**PROVIDED DATA**
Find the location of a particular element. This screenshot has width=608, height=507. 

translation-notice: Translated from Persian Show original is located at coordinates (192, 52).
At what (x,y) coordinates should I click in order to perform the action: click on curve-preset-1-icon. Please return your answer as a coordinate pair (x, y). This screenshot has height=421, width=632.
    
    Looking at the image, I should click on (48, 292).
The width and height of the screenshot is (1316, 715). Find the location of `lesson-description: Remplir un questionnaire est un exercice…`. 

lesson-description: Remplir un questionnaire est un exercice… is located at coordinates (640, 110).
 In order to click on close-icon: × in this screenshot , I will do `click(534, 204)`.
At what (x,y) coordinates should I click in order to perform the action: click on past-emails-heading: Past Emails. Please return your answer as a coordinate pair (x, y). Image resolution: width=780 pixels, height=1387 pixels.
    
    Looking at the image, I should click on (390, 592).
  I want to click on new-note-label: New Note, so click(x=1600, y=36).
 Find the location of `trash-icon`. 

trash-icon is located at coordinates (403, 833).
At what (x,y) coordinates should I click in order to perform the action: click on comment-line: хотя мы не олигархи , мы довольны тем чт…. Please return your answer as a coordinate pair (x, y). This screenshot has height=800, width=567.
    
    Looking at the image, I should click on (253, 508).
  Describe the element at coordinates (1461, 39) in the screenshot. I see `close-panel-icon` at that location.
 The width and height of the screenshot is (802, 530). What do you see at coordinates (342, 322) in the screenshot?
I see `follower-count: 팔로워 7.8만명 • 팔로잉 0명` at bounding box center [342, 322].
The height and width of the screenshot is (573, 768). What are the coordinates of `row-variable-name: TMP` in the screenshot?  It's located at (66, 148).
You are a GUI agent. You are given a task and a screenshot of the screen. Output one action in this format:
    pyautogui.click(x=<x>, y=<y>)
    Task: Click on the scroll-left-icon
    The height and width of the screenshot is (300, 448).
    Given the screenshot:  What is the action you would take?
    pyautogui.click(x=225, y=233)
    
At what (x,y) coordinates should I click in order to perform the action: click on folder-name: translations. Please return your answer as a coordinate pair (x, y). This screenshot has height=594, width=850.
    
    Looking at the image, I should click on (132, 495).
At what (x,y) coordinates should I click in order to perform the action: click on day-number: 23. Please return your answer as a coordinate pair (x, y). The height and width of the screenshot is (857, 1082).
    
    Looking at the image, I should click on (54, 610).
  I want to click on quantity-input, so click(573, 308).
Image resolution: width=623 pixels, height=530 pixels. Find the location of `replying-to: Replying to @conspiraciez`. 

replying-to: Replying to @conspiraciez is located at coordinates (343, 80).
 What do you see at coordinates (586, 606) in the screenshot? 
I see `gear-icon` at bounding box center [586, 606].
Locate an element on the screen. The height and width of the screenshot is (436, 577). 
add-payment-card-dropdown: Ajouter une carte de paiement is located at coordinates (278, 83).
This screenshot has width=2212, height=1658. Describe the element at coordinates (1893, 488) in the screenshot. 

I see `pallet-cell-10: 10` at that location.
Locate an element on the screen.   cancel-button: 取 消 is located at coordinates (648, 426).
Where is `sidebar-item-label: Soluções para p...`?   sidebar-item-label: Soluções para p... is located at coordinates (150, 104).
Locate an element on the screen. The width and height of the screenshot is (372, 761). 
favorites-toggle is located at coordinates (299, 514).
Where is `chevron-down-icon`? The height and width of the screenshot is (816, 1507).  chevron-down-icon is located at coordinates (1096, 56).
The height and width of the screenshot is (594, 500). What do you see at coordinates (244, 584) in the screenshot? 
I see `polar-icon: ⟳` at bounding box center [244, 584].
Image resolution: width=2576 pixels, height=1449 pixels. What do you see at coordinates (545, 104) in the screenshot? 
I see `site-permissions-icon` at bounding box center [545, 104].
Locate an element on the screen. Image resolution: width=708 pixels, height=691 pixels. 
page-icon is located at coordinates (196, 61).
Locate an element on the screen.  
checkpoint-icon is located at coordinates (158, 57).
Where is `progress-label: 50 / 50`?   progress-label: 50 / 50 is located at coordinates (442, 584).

**EXERCISE OBJECTIVE**
Show each row above that contains the string "element". Letter case counts.

**WRITTEN SOLUTION**
Find the location of a particular element. This screenshot has width=608, height=507. 
  Describe the element at coordinates (1461, 39) in the screenshot. I see `close-panel-icon` at that location.
Locate an element on the screen. The height and width of the screenshot is (436, 577). 
This screenshot has width=2212, height=1658. Describe the element at coordinates (1893, 488) in the screenshot. 
Locate an element on the screen.   cancel-button: 取 消 is located at coordinates (648, 426).
Locate an element on the screen. The width and height of the screenshot is (372, 761). 
Locate an element on the screen. Image resolution: width=708 pixels, height=691 pixels. 
Locate an element on the screen.  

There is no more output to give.